Bone disease in diabetes.

Abstract The relationship between diabetes and bone disease is complex. While low bone mineral density (BMD) is consistently observed in type 1 diabetes (T1DM), in type 2 diabetes (T2DM) bone mineral density is similar to or higher than in non diabetic subjects. Yet, for both types of diabetes bone appears to be more fragile for a given density. Recent meta-analyses and cohort studies confirm that T1DM and T2DM are associated with higher fracture risk. Many factors influence the probability of fractures. Diabetes can affect bone through multiple pathways including obesity, changes in insulin levels, higher concentrations of advanced glycation end products in collagen, increased urinary excretion coupled with lower intestinal absorption of calcium, inappropriate homeostatic response of parathyroid hormone secretion, complex alterations of vitamin D regulation, reduced renal function, lower insulin-like growth factor-I, microangiopathy, and inflammation.
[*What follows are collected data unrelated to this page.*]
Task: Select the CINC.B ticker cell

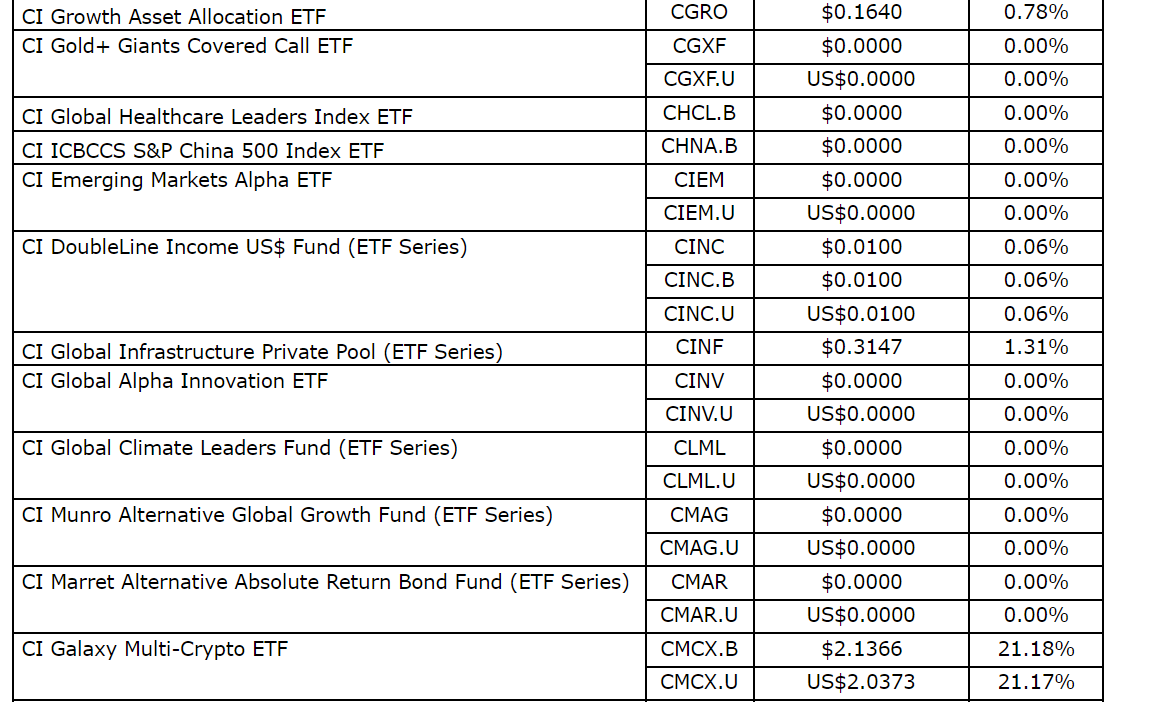Action: (699, 281)
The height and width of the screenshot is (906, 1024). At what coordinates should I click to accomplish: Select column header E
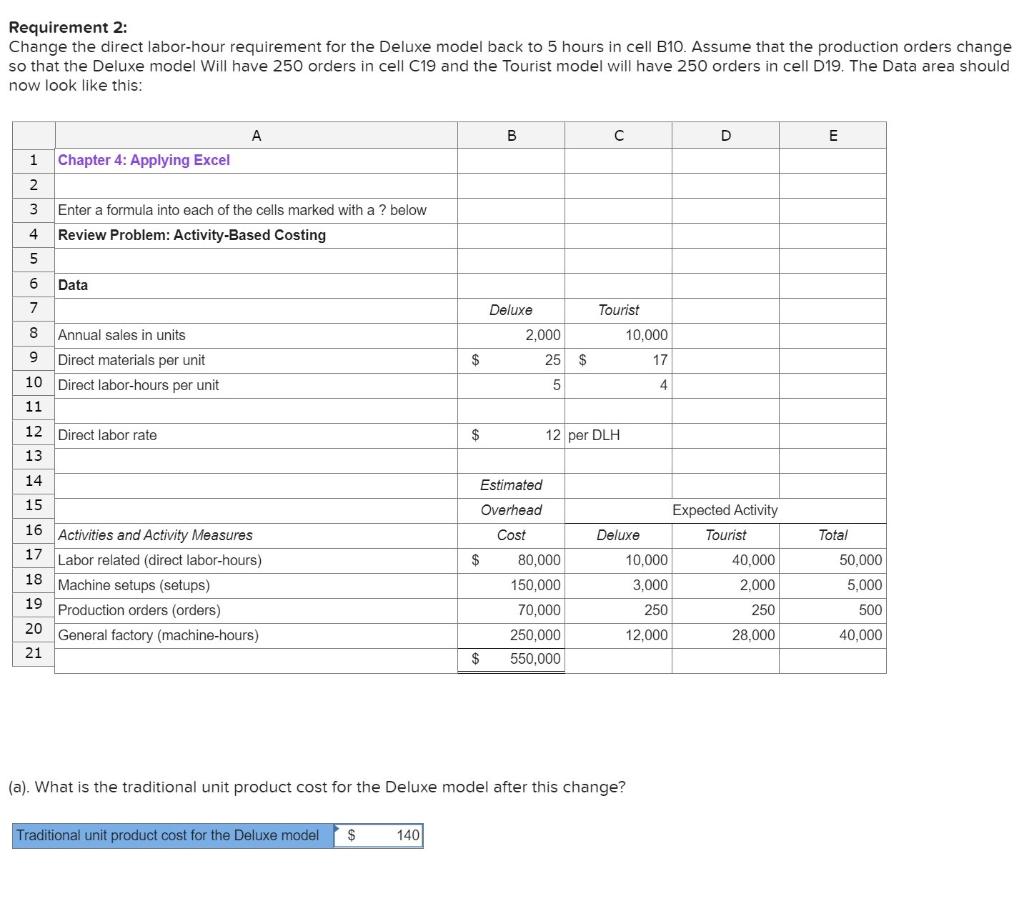[x=833, y=134]
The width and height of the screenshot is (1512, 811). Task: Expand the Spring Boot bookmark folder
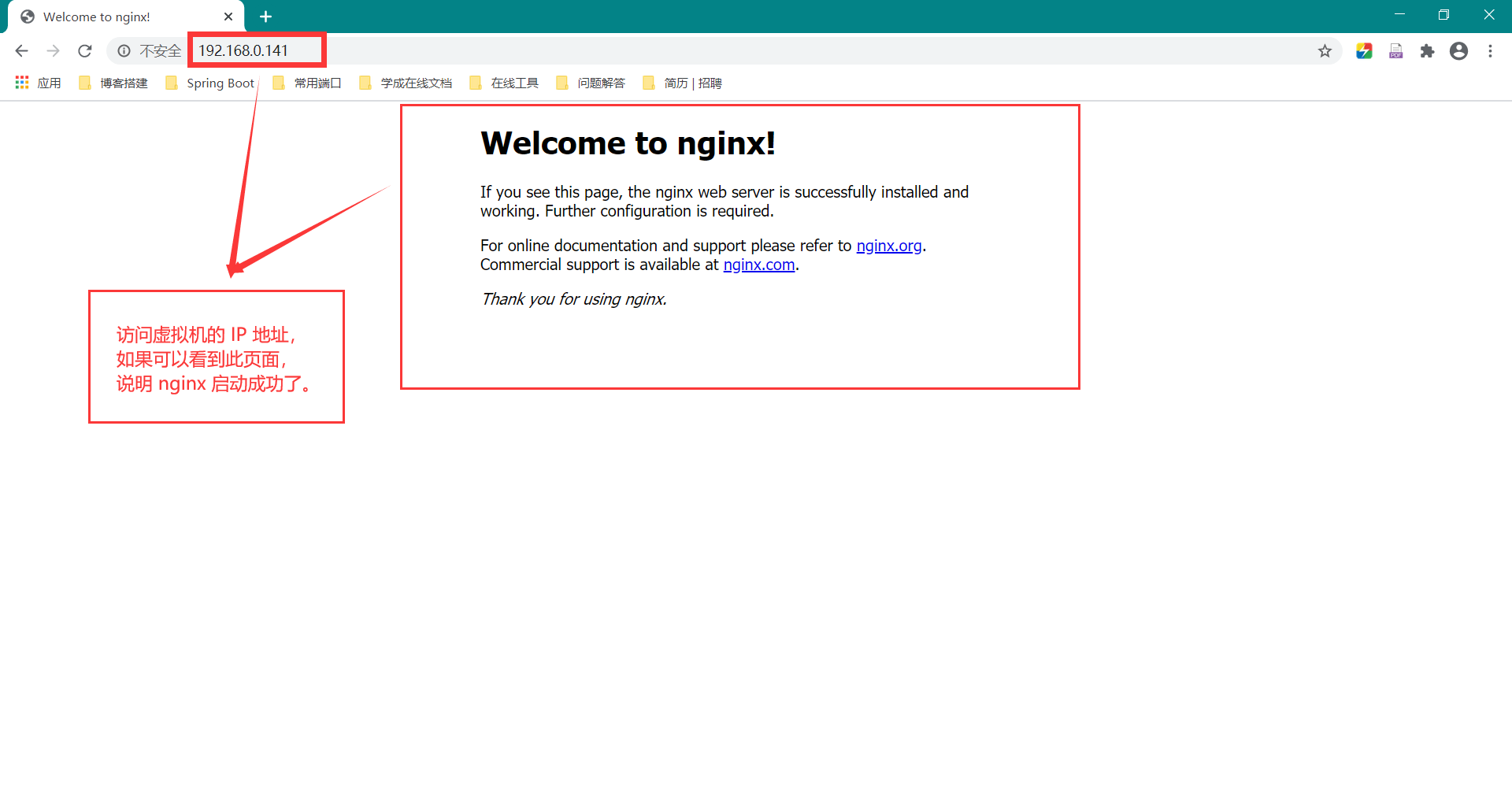pos(210,83)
Data on cellular mechanisms and experimental models are extensive, but the relevance of each one of these factors to the clinical situation is unclear. In this article we review the pathophysiological mechanisms potentially involved in the altered BMD found in diabetic patients, show data on the increased risk of fractures, and speculate on the potential causes of the increased risk of fractures in this context. Finally, we comment on the prevention and treatment of osteoporosis in diabetes, although the lack of trials testing the use of pharmacotherapy on preventing fractures in this context is emphasized.